### ASSIGNMENT
Only the lines of the data below from the one with "You are a computer-use agent. The" through the one with "Instruction: Click Available" are wanted. Repeat them exactly.

### EXCERPTED DATA
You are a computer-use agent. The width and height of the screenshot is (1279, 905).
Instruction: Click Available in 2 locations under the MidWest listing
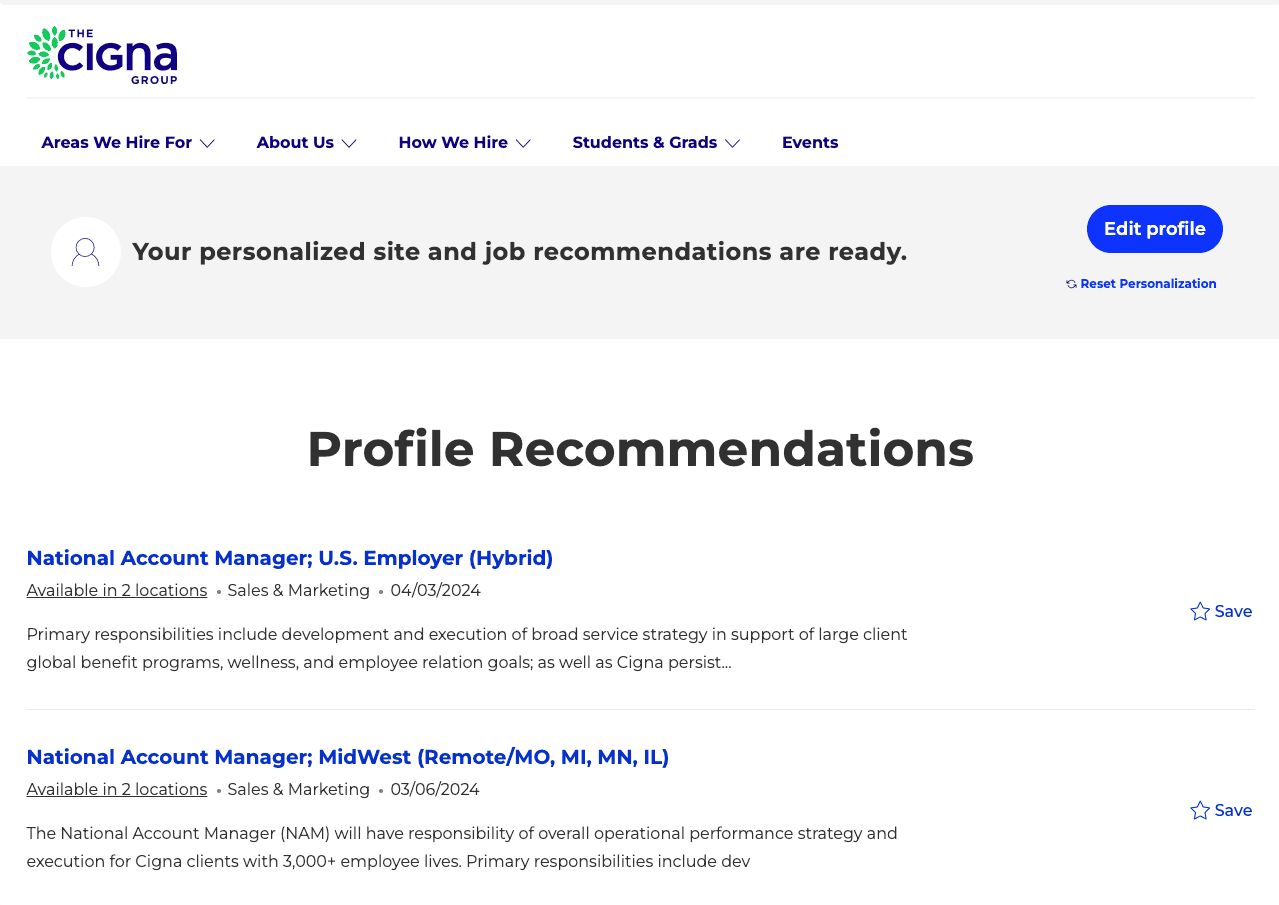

---

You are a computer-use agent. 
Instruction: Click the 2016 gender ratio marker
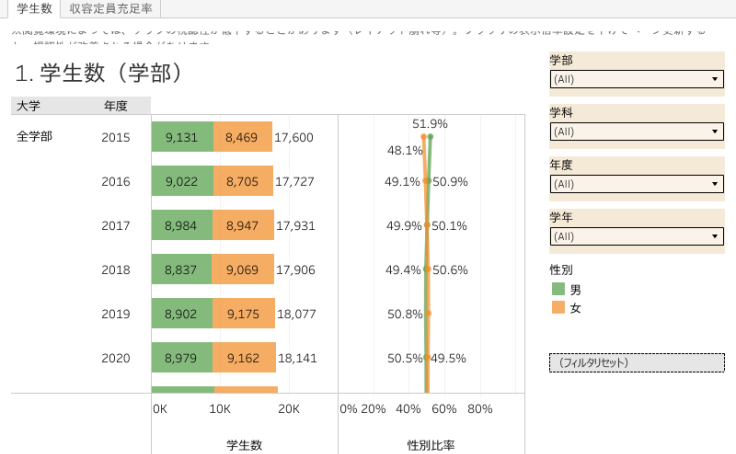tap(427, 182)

### OUTPUT OF THE EXERCISE
You are a computer-use agent. The width and height of the screenshot is (1279, 905).
Instruction: Click Available in 2 locations under the MidWest listing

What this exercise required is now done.